◆ Tasks to perform:
A: List every specific decade mentioned in the text about Buh Records, in the order it first appears.
B: Extend the text about Buh Records and its Síntomas de techno compilation, picking up after its final sentence.

◆ Text block:
————————

For almost two decades now, Buh Records has been shining a spotlight on the margins of Latin American music both past and present. Label runner Luis Alvarado has worked indefatigably to excavate and release a wealth of experimental music in danger of being lost to time—a project which grew organically out of his ongoing commitment to contemporary scenes in Lima and beyond. The Peru-focused Sounds Essentials collection is a robust example of Buh’s archival mission: ranging from the work of electroacoustic pioneers in the ’60s and ’70s to the gritty punk and noise of ’80s and ’90s underground movements, the scope of the series shows that Buh isn’t just filling holes in the history of Peruvian experimental music, but is actively participating in the creation of such a history.
Síntomas de techno, the latest Sounds Essentials volume, covers a period of transition between Peru’s rock subterráneo (underground rock) of the mid-’80s and the various local electronic music scenes that consolidated during the ’90s. The shadow of rock and punk looms large over this compilation, just as it did over many synth-pop and industrial groups in Europe at the time; in the Peru scene’s early days, the post-punk kids and the synth tinkerers all played the same shows. “La Gran Masa” is a hardcore scorcher arranged for synthesizer and drum machine—it even has breakdowns with rapid drum fills that pop off, despite technical limitation. The motorik beat, stilted guitar, and sustained synths that open “A dónde” place it firmly in post-punk territory, but the song’s bridge has an infectious bounce that foregrounds the rudimentary electronics at play. Notably, both tracks are by projects of ex-members of Narcosis, a seminal rock subterráneo band.

————————

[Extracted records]
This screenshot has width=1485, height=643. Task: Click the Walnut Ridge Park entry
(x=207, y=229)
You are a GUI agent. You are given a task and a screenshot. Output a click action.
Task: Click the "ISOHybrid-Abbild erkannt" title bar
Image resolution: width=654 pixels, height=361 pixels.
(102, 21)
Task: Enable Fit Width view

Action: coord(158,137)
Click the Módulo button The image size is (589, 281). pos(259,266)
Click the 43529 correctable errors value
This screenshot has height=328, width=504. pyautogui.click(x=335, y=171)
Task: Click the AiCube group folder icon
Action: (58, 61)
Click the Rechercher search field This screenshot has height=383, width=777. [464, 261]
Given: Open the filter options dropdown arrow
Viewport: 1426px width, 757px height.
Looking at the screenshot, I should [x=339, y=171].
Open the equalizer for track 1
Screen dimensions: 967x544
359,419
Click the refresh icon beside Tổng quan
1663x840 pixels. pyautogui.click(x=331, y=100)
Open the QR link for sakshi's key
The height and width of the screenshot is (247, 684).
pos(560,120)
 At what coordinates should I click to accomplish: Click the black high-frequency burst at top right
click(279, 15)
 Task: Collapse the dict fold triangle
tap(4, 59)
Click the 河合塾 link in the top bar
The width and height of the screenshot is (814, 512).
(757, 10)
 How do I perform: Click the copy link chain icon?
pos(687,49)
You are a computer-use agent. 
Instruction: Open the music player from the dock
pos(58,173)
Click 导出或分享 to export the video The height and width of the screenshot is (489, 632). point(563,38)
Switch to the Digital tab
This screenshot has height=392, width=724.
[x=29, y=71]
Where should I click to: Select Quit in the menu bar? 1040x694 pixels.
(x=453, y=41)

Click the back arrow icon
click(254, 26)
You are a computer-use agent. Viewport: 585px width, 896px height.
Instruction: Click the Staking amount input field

————————

◆ Solved problems:
A: '60s, '70s, '80s, '90s

B:
Of course, the growth of “techno-pop” in Peru was as much a matter of new music as of new technology. People danced to new wave, post-punk, and EBM in Lima’s alternative clubs; they traded tapes with others from around the world, and fanzines covered acts like Kraftwerk, Depeche Mode, The Human League, and D.A.F. “Martillo,” the opening track on Síntomas de techno, stands out as an industrial tour de force, grafting found metal percussion à la Einstürzende Neubauten onto a relentless mechanical rhythm as dictated by a Casiotone. It’s also easy to hear Nitzer Ebb and Front 242 in “No Nunca,” with its terse, shouted vocals and a groove grounded by an overdriven bassline, but the simple drum pattern manages to keep it punk. Only on the last few songs, with their sequenced synths and wider range of electronic timbres, do we get a glimpse of the dancefloor to come: “Y de aquí no me voy” is a bona fide synth-pop gem with delightful counterpoint between pulsing streams of sixteenth notes and a succession of synth lines, generating effortless forward movement, and the tempo and four-on-the-floor kick of “Primera secuencia” make it the most suggestive of techno proper out of all the tracks here. The stylistic diversity present on this album illustrates a scene in the process of finding itself—a scene that hadn’t yet fixed internal divisions or external boundaries. It’s why Síntomas de techno isn’t really a genre compilation, but rather, a document of people searching for genre.